Art. 1.348 – Compete ao síndico:
§ 1º – Poderá a assembléia investir outra pessoa, em lugar do síndico, em poderes de representação.
§ 2º – O síndico pode transferir a outrem, total ou parcialmente, os poderes de representação ou as funções administrativas, mediante aprovação da assembléia, salvo disposição em contrário da convenção.
I – convocar a assembléia dos condôminos;
II – representar, ativa e passivamente, o condomínio, praticando, em juízo ou fora dele, os atos necessários à defesa dos interesses comuns;
III – dar imediato conhecimento à assembléia da existência de procedimento judicial ou administrativo, de interesse do condomínio;
IV – cumprir e fazer cumprir a convenção, o regimento interno e as determinações da assembléia;
IX – realizar o seguro da edificação.
V – diligenciar a conservação e a guarda das partes comuns e zelar pela prestação dos serviços que interessem aos possuidores;
VI – elaborar o orçamento da receita e da despesa relativa a cada ano;
VII – cobrar dos condôminos as suas contribuições, bem como impor e cobrar as multas devidas;
VIII – prestar contas à assembléia, anualmente e quando exigidas;Lei 10.406/2002 – Acesso em 02/03/2026
O Art. 1.348 do Código Civil de 2002 delineia as competências do síndico, figura central na administração condominial. Este dispositivo legal estabelece um rol de atribuições que visam à gestão eficiente e à preservação dos interesses comuns dos condôminos. A representação legal do condomínio, tanto em juízo quanto fora dele (inciso II), é uma das prerrogativas mais significativas, conferindo ao síndico a capacidade de atuar como porta-voz e defensor dos direitos da coletividade.
A norma também detalha funções administrativas essenciais, como a convocação de assembleias (inciso I), a elaboração do orçamento (inciso VI), a cobrança de contribuições e multas (inciso VII), e a prestação de contas (inciso VIII). A responsabilidade pela conservação das áreas comuns e pela prestação de serviços (inciso V) sublinha o caráter de gestor do síndico. A obrigatoriedade de realizar o seguro da edificação (inciso IX) é um ponto crucial para a segurança patrimonial do condomínio, cuja omissão pode gerar responsabilidade civil ao síndico.
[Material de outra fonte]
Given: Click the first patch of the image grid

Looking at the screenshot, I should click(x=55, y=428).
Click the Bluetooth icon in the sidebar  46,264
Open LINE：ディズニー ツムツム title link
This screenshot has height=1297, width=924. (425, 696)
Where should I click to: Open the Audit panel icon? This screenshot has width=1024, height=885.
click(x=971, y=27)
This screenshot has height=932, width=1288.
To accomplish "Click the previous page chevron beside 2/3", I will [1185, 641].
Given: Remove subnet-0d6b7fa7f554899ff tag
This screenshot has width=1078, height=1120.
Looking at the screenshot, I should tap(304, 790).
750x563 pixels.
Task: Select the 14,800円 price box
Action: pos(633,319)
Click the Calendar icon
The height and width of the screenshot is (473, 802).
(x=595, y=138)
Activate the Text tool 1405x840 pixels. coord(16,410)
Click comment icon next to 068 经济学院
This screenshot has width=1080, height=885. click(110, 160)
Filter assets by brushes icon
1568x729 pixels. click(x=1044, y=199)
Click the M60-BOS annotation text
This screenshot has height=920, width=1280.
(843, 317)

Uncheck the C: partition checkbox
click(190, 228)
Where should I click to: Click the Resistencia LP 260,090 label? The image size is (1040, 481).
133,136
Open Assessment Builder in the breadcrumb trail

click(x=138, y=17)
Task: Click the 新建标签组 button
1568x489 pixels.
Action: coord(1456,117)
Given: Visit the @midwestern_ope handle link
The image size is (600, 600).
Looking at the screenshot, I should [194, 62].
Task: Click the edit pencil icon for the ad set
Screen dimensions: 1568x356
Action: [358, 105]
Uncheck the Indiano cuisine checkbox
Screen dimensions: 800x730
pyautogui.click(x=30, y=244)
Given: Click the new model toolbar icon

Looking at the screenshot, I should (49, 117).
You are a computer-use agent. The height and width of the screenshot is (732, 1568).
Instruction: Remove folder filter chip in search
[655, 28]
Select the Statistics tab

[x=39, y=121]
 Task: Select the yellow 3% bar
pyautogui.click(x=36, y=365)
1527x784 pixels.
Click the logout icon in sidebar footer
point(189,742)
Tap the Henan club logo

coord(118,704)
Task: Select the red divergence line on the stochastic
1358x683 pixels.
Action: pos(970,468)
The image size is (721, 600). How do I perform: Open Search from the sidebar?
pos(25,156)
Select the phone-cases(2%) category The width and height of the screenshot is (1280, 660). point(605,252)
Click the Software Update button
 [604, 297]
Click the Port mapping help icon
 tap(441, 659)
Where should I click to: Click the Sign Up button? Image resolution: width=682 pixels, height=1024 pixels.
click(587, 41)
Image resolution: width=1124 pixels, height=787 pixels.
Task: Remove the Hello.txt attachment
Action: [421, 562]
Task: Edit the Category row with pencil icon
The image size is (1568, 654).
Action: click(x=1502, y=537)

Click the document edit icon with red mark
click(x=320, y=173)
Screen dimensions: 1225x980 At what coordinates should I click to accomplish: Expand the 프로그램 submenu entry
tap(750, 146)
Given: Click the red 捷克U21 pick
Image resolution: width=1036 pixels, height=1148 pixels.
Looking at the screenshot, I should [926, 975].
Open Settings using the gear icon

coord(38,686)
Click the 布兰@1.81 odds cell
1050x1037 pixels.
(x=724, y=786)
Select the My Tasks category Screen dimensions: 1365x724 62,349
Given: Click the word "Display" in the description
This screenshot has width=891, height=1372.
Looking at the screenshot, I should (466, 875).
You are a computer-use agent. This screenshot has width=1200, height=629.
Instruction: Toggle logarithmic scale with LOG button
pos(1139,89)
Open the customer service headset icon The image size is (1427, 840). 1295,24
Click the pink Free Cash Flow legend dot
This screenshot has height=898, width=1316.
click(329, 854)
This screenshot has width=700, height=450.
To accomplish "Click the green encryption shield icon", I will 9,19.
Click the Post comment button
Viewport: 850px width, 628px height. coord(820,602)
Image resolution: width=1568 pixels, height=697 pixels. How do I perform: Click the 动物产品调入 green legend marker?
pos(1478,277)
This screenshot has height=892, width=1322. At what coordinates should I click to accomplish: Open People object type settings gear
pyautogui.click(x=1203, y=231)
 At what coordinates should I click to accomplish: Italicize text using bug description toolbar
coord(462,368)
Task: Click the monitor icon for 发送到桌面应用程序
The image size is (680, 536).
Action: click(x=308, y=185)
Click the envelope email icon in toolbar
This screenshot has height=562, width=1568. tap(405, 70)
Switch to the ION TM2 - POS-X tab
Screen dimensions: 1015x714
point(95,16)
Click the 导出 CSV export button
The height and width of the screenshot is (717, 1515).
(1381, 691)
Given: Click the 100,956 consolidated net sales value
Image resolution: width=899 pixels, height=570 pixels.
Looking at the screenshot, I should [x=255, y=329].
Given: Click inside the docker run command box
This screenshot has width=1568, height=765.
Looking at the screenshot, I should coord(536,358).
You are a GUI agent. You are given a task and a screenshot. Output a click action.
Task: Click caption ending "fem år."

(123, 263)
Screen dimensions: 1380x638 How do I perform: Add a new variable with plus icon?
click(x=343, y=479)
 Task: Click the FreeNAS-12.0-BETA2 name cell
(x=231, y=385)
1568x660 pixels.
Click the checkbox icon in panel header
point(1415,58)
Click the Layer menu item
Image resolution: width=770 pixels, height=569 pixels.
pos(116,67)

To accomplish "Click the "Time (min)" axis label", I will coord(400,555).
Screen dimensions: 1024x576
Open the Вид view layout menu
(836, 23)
Discussões práticas surgem quanto à extensão dos poderes do síndico e à possibilidade de delegação. O § 1º permite que a assembleia invista outra pessoa nos poderes de representação, enquanto o § 2º autoriza o síndico a transferir, total ou parcialmente, poderes de representação ou funções administrativas, mediante aprovação assemblear e observância da convenção. Essa flexibilidade é vital para a dinâmica condominial, permitindo a contratação de administradoras ou a delegação a subsíndicos, por exemplo. Contudo, a jurisprudência tem sido rigorosa ao exigir a observância dos requisitos formais para a validade dessas delegações, especialmente no que tange à aprovação da assembleia. Conforme análises realizadas pelo sistema de inteligência artificial jurídica Redizz, que mapeia a legislação brasileira, a interpretação desses dispositivos é frequentemente objeto de litígios, demandando atenção dos advogados na análise das convenções condominiais e atas de assembleia.
Para a advocacia, a compreensão aprofundada do Art. 1.348 é fundamental para a defesa dos interesses de síndicos, condôminos e administradoras. Questões como a responsabilidade civil do síndico por atos de gestão, a validade de deliberações assembleares sobre delegação de poderes e a interpretação das convenções condominiais são temas recorrentes. A atuação preventiva, por meio da consultoria jurídica para a elaboração ou revisão de convenções e regimentos internos, é crucial para mitigar conflitos e garantir a conformidade legal da gestão condominial.